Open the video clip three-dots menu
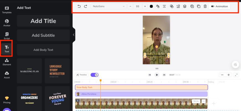Image resolution: width=241 pixels, height=111 pixels. click(x=204, y=101)
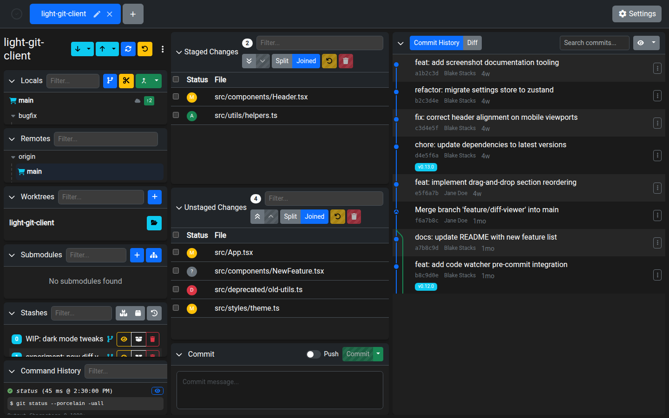Collapse the Staged Changes section
The width and height of the screenshot is (669, 418).
point(179,52)
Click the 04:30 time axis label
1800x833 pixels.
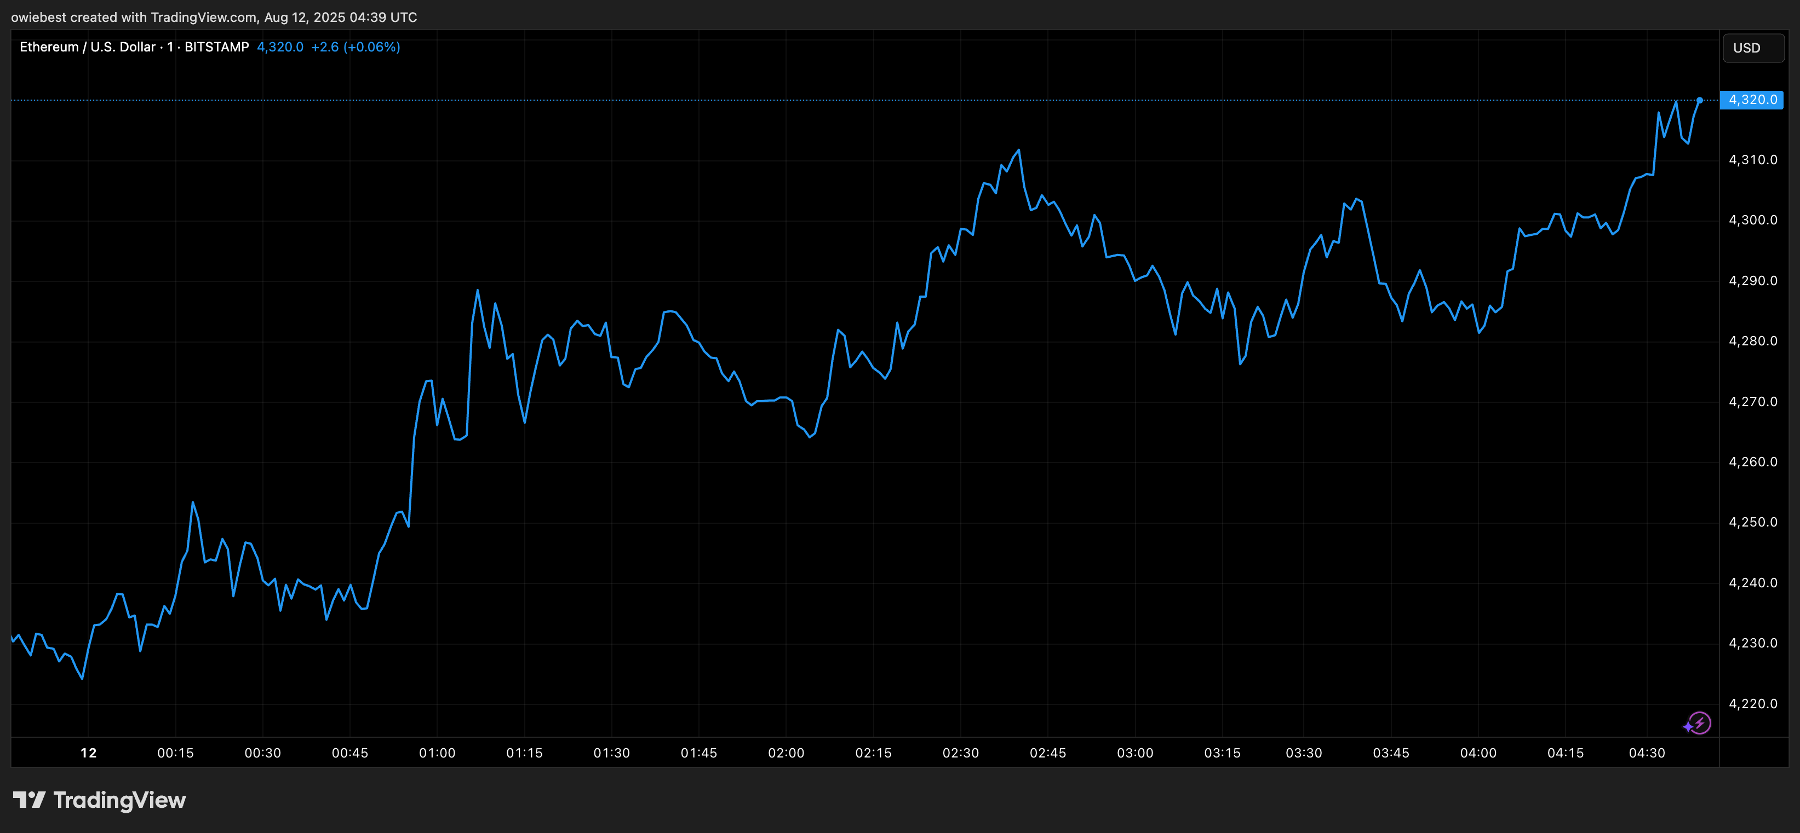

- - -

* [Assignment] If an entry contains an image, print the rest of that entry exactly and leave the image out.

* [Output for this exercise]
Open the video clip three-dots menu
Image resolution: width=241 pixels, height=111 pixels. click(x=204, y=101)
Collapse the Staged Changes section
The width and height of the screenshot is (669, 418).
point(179,52)
Click the 04:30 time axis label
1800x833 pixels.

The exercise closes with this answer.